NEW YORK (AFP) –
The NHL and players have reached agreement on a “framework” of a deal to end their lockout and salvage the season, NHL commissioner Gary Bettman said Sunday.
The announcement came after a marathon 16-hour negotiating session that included both Bettman and NHL Players’ Association chief Don Fehr that started on Saturday and spilled over into Sunday.
“Don Fehr and I are here to tell you that we have reached an agreement on the framework of a new collective bargaining agreement, the details of which need to be put to paper,” Bettman said.
“We have to dot a lot of I’s and cross a lot of T’s. There is still a lot of work to be done, but the basic framework has been agreed upon. We have to go through a ratification process and the Board of Governors has to approve it from the league side and, obviously, the players have to approve it as well.”
With a deal, the NHL can avoid losing an entire season for the second time in its history. All of the 2004-05 campaign was lost to a similar bitter battle over financial issues.
Bettman had pinpointed January 19 as the essential start date to save a shortened season. On Sunday, with a written agreement still to be drafted, he said he could not yet offer information about a schedule.
“We will be back to you very shortly, hopefully, later today with more information in that regard,” he said.
The league has cancelled 625 games — up to January 14 — just over half the planned schedule that was to have started in October.
“Any process we have in a system like this is difficult,” Fehr said. “It can be long.”

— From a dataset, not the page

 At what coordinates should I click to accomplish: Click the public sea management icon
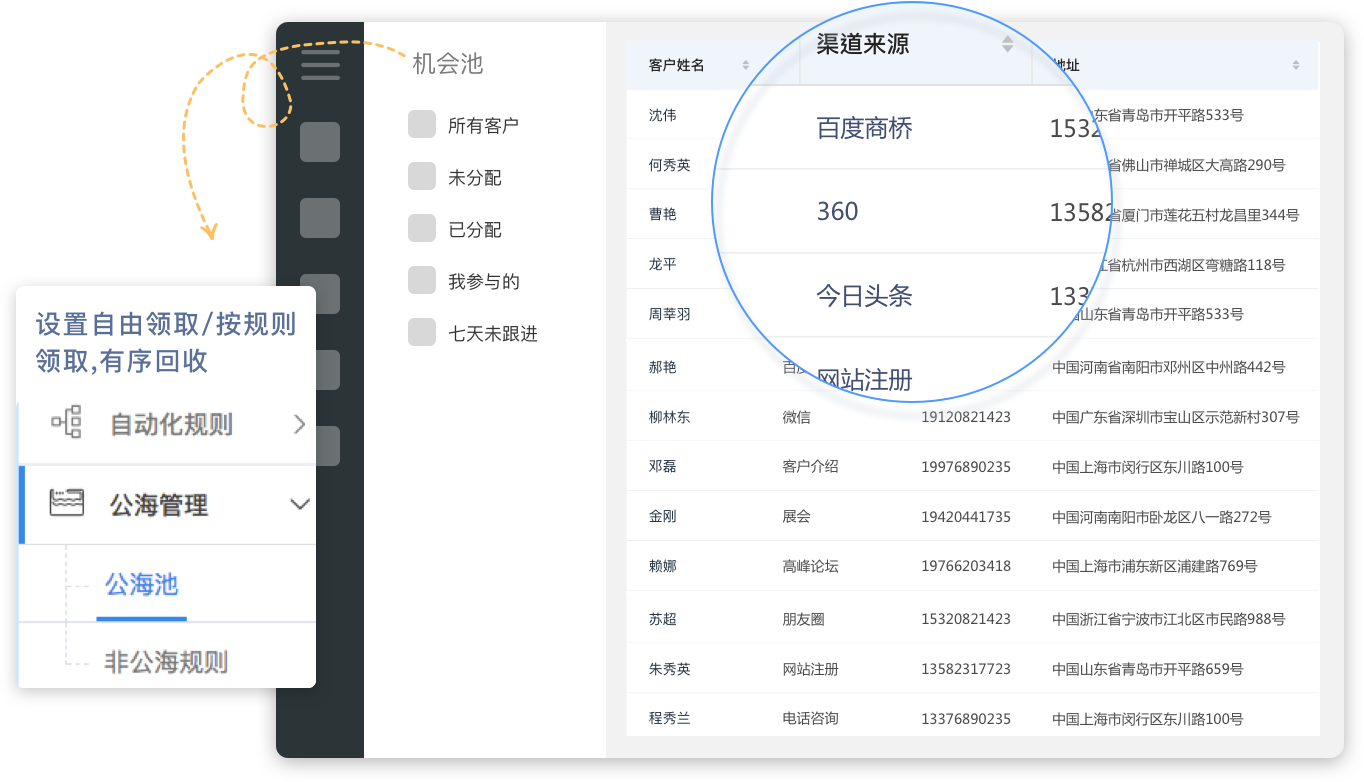tap(66, 503)
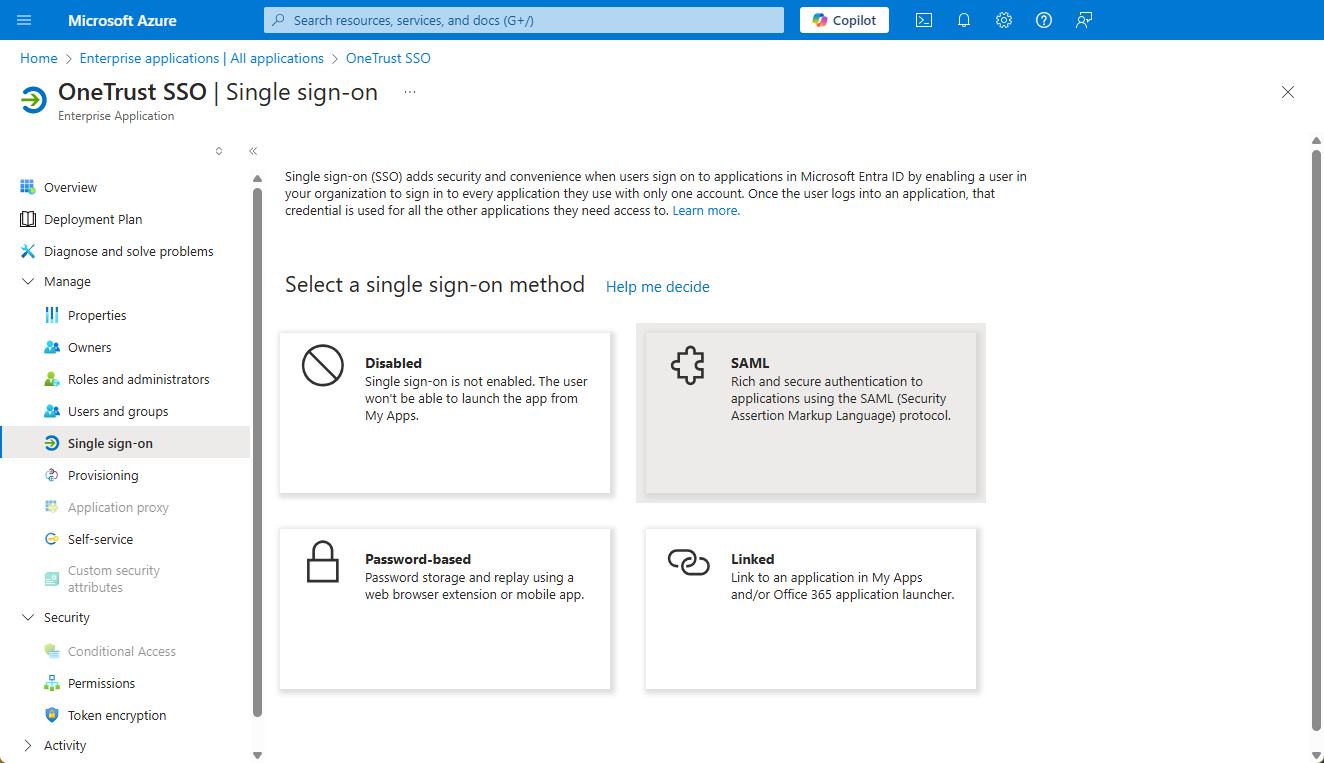Click the help question mark icon
The width and height of the screenshot is (1324, 763).
click(x=1044, y=20)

The new agreement is reported to be for 10 years, with a mutual opt-out clause after eight years.
According to various media reports, the players’ share of hockey-related revenue — a sharply contested issue — will drop from the 57 percent they received under the prior contract to a 50-50 split.
The salary cap for the upcoming season will also reportedly be $70.2 million, falling to $64.3 million for the 2013-14 season.
The two sides had met separately with federal mediator Scot Beckenbaugh on Friday, and Beckenbaugh had joined them for the face-to-face meetings on Saturday that finally yielded the breakthrough.
The NHL and its Players’ Association had met separately with a federal mediator throughout the day Friday and into the evening. On Saturday afternoon, the two sides met face-to-face with Beckenbaugh as they worked toward a new labor deal.
Beckenbaugh, the Deputy Director for Mediation Services of the Federal Mediation and Conciliation Service, could be considered the savior for the talks and new CBA.
George H. Cohen, director of the Federal Mediation and Conciliation Service, issued a statement on the tentative accord, which not only will allow the league to get back on the ice but also will avert the potential dissolution of the union and messy legal action.
“On behalf of the FMCS, I want to extend our congratulations to both parties for their important accomplishment,” Cohen said.
“The negotiated agreement represents the successful culmination of a long and difficult road in which the parties ultimately were able to reach mutually acceptable solutions to a wide variety of contentious subjects of bargaining.
“Of course, the agreement will pave the way for the professional players to return to the ice and for the owners to resume their business operations.
“But the good news extends beyond the parties directly involved; fans throughout North America will have the opportunity to return to a favorite pastime and thousands of working men and women and small businesses will no longer be deprived of their livelihoods,” Cohen said, singling out his colleague Beckenbaugh for his “extraordinary contribution” to the process.